**QUOTED TEXT**
* START *

Taking into account the averments to be true on the face value at this stage, no doubt there is demand of money and she died under the unnatural circumstances, in the portion occupied by the husband, it is desirable to examine that this demand of money by the applicant from his wife would fall within the definition of dowry or not.
Section 2 of the Dowry Prohibition Act defines the word 'dowry' :-
"Definition of `dowry'--
In this act, 'dowry' means any property or valuable security given or agreed to be given either directly or indirectly :
a) by one party to a marriage to the other party to the marriage; or
b) by the parents of either party to a marriage or by any other person, to either party to the marriage or to any other person;
at or before or any time after the marriage in connection with the marriage of said parties but does not include dower or mahr in the case of persons to whom the Muslim Personal Law (Shariat) applies."

* END *

**THINGS TO DO**
1. In the passage on the definition of dowry, list every party or person who, under Section 2, may give or agree to give the property or valuable security.
2. In the passage on the definition of dowry, what does it say makes it desirable to examine whether the applicant's demand of money counts as dowry? Answer in one to three sentences.
3. Pick up the passage on the definition of dowry after its last sentence and carry it on.

**SOURCE MATERIAL**
* START *

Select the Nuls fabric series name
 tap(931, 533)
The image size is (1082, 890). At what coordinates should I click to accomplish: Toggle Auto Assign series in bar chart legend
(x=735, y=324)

* END *

**RESULTS BY TASK**
1.
- One party to a marriage (giving to the other party to the marriage)
- The parents of either party to a marriage
- Any other person

2. Taking the averments as true on their face value at this stage, there was a demand of money, and she died under unnatural circumstances in the portion occupied by the husband. For that reason, it is desirable to examine whether the applicant's demand of money from his wife falls within the definition of dowry.

3.
Thus, assessing the alleged demand in the light of definition of dowry, it clearly indicates that this demand of money is not at the time of marriage or after the marriage. Such demand of money should be either as a condition precedent to the marriage or if agreed between the parties at the time of marriage. But its ambit should not be enlarged to such an extent that the husband or in-laws cannot ask money from their counter-parts for all times to come for any other purpose. Dowry must relate to the marriage alone. As argued that the husband was sitting leisurely with no work, then he has asked his wife to demand some money so that he may start his work. Thus, under the circumstances, such demand would not fall within the definition of dowry. Learned counsel for the applicant has relied upon the judgment of Hon'ble the Apex Court in the case of Appasaheb And Anr vs State Of Maharashtra reported in (2007) 9 SCC 721 in which it was held that the demand of money on account of some financial stringency of meeting some urgent domestic expenses or purchasing some manoeuvre would not fall within the definition of Section 2 of D.P. Act and therefore, the basic ingredients of Section 304-B IPC would not be made applicable.
It is further argued by learned counsel for the applicant that during the course of investigation, the informant has himself given an application addressed to S.S.P. dated 19.11.2019 in which he has somersaulted by 180º from the prosecution story. But ignoring this affidavit, the police continued to investigate and submitted the report under section 173(2) Cr.P.C. against all the named accused persons and learned Sessions Judge too on 13.07.2020 rejected the bail application no.1095 of 2020 on the wrong premises. Taking into account the totality of the circumstances and rival submissions, it seems that the applicant has succeeded in making out the fit case for bail. The applicant is languishing in jail since 11.11.2019.
Keeping in view the nature of the offence, evidence, complicity of the accused and submissions of learned counsel for the parties, I am of the view that the applicant has made out a case for bail.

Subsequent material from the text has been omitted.